In deze serie columns zal ik u laten zien hoe wij bij Morningstar ons onderzoek doen om de beleggingsfondsen te vinden die echt waarde toevoegen voor u als belegger. Elke keer zal ik één aspect van ons researchproces behandelen. Het raamwerk dat wij gebruiken om een fonds te beoordelen omvat vijf pilaren: People, Process, Parent, Price en Performance. In eerdere columns keken we al naar wie een fonds beheert (People), op welke wijze het geld wordt belegd (Process) en de rol van het fondshuis (Parent). We vervolgen de serie met Price, oftewel de kosten van een fonds.

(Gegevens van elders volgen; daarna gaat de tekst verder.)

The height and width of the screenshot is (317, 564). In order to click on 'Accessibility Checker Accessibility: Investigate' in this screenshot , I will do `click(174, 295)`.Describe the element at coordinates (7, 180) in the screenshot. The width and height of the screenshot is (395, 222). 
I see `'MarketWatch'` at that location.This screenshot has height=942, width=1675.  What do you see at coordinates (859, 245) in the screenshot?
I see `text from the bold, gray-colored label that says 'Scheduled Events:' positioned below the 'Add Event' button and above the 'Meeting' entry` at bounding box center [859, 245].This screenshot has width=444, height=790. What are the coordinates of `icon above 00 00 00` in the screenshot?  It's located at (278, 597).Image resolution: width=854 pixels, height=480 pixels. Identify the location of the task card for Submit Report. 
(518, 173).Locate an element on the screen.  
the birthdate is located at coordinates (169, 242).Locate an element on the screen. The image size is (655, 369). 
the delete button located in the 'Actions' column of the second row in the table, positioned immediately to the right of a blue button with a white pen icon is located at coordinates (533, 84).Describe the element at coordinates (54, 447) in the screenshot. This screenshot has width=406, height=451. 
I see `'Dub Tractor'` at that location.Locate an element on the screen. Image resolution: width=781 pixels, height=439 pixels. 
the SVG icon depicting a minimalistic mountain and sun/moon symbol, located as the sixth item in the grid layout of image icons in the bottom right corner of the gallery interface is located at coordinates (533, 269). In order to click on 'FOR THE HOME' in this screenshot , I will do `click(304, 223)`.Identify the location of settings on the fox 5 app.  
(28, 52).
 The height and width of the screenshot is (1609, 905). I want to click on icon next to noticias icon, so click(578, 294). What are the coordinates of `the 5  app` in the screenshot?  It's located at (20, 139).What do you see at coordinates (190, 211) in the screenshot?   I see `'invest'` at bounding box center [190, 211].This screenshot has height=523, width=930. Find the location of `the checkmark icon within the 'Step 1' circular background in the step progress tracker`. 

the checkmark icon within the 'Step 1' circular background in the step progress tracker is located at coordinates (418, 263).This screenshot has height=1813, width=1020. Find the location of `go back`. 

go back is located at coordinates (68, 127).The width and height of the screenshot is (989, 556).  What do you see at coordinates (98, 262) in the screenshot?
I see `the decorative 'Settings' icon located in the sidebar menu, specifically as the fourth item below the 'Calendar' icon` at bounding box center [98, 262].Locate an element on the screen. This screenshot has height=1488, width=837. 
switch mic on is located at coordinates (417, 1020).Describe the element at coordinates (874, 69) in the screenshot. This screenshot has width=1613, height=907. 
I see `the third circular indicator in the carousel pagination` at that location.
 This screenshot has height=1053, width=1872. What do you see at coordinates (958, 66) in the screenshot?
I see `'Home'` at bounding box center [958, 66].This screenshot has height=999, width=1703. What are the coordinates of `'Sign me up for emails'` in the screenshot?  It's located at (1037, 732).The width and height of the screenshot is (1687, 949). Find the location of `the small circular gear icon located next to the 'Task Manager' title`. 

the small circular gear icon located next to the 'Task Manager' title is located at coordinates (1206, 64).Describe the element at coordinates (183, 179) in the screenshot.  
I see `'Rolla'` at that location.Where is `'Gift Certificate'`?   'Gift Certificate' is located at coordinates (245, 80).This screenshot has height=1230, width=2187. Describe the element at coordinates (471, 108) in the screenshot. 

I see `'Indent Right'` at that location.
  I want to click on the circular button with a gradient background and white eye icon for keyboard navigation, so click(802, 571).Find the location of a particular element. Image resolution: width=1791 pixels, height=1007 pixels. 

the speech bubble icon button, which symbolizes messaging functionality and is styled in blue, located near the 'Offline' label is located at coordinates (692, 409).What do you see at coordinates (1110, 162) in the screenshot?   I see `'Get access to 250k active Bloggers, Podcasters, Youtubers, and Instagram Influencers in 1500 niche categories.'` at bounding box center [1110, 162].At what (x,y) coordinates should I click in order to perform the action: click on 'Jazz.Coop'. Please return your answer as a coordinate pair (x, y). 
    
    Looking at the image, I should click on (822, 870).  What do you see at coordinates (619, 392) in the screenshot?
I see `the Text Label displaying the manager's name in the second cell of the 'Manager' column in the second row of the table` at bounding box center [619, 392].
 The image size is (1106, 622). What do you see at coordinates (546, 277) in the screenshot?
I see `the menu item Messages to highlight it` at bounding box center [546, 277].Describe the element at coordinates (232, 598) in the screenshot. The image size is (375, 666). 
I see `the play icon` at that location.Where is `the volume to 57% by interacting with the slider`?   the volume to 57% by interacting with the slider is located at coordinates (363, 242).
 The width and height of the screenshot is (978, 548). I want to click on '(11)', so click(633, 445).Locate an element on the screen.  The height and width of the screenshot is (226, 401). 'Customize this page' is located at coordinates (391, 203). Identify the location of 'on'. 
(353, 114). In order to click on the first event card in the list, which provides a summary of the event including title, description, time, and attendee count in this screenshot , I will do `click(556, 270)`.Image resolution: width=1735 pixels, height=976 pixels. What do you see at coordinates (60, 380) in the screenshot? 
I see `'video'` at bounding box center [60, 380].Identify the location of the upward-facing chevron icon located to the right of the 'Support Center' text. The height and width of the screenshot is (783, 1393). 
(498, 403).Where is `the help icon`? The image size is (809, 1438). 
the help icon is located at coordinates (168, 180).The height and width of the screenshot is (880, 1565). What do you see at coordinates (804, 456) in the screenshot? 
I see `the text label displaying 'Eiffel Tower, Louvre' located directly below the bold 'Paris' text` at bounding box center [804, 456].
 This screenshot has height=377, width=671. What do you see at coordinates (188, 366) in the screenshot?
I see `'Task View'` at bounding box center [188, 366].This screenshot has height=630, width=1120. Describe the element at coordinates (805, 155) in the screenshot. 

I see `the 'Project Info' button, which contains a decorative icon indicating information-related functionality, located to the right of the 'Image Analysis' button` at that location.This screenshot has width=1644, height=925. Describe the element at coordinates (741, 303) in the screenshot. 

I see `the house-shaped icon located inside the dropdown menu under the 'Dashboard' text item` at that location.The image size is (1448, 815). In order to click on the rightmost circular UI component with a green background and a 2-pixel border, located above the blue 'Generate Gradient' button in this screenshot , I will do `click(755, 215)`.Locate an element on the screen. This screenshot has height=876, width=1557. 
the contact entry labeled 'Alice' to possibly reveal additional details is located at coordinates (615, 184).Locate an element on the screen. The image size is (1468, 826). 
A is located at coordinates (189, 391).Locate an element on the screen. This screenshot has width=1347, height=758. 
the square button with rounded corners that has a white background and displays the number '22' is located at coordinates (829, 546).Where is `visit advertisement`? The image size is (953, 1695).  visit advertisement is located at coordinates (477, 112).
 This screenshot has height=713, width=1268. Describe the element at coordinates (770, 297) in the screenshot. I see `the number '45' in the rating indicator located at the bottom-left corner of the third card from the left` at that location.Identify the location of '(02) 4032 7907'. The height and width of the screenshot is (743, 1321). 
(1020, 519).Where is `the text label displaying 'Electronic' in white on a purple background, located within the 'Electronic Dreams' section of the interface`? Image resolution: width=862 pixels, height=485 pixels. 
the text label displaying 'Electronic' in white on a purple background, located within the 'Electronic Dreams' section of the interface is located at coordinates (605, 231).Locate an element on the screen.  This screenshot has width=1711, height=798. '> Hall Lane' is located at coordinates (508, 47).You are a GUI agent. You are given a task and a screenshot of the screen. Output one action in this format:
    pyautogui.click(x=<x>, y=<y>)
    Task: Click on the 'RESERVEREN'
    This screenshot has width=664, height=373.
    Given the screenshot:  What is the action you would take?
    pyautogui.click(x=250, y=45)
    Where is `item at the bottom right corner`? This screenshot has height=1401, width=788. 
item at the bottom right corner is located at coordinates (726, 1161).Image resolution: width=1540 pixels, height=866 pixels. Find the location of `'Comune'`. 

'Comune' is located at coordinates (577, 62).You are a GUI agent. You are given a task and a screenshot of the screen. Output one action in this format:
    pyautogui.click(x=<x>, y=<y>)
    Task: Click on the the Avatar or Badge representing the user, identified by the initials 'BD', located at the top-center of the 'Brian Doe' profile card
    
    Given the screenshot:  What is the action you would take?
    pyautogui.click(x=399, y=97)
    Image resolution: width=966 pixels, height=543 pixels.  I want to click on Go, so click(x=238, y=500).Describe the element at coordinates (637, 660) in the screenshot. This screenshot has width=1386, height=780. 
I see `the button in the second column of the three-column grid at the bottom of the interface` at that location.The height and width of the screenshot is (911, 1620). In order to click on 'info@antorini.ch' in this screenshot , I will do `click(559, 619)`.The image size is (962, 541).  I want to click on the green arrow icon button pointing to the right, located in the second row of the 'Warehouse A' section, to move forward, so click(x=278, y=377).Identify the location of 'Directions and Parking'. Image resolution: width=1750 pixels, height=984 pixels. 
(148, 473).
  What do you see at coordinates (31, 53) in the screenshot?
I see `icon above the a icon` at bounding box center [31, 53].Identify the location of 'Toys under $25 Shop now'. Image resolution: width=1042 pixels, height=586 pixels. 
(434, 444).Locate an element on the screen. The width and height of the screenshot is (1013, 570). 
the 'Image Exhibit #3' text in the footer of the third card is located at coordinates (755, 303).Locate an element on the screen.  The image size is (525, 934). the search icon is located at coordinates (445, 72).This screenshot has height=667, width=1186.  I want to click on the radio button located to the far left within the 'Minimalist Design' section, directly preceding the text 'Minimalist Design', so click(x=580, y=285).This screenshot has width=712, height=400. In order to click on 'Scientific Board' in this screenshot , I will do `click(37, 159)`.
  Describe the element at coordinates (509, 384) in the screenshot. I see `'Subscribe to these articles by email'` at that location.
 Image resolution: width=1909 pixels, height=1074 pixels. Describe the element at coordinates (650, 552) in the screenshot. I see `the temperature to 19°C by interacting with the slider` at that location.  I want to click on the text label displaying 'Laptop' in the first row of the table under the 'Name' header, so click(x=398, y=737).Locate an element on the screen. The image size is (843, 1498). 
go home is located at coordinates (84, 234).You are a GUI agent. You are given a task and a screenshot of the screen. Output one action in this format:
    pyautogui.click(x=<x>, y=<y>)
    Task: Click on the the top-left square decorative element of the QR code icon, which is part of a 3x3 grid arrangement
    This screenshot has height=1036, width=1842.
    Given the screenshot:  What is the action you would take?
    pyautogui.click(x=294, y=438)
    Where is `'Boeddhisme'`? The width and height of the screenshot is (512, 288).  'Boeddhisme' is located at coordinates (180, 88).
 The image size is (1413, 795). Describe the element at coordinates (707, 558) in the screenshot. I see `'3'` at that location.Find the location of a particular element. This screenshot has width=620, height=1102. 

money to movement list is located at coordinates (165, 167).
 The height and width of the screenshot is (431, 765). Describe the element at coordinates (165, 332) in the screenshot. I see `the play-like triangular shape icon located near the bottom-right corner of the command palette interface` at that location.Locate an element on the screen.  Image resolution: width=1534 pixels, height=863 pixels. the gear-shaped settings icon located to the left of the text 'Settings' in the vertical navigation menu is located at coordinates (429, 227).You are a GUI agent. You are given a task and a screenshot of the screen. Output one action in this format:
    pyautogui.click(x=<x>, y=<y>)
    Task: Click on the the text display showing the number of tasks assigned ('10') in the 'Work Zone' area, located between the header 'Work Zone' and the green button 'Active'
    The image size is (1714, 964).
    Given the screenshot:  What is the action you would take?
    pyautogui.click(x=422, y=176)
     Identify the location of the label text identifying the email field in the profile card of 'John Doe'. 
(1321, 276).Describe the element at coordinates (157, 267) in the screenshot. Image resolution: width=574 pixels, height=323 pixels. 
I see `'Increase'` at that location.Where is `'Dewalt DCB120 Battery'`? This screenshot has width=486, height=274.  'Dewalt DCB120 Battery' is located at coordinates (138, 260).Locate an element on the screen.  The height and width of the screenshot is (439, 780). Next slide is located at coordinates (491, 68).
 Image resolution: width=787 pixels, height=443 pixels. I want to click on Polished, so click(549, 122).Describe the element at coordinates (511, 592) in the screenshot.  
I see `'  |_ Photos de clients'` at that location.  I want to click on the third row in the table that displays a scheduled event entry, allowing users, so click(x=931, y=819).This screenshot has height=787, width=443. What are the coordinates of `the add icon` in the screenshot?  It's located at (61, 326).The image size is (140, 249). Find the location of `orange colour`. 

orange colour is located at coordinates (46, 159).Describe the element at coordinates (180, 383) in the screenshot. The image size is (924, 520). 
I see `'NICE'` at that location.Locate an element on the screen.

De kosten van een beleggingsfonds hebben een directe invloed op het rendement. Hoe hoger de kosten, des te lager het rendement. Of anders gezegd, hoe hoger de kosten, des te lastiger is het voor de actieve beheerder om zijn benchmark te verslaan. Hij moet immers eerst de kosten goedmaken, alvorens hij enige waarde toevoegt. Aangezien kosten van tevoren grotendeels vast staan, is dit een van de weinige, zo niet de enige factor die van invloed is op het rendement en door de belegger kan worden gecontroleerd. Hij kiest immers zelf voor een duur of goedkoop fonds.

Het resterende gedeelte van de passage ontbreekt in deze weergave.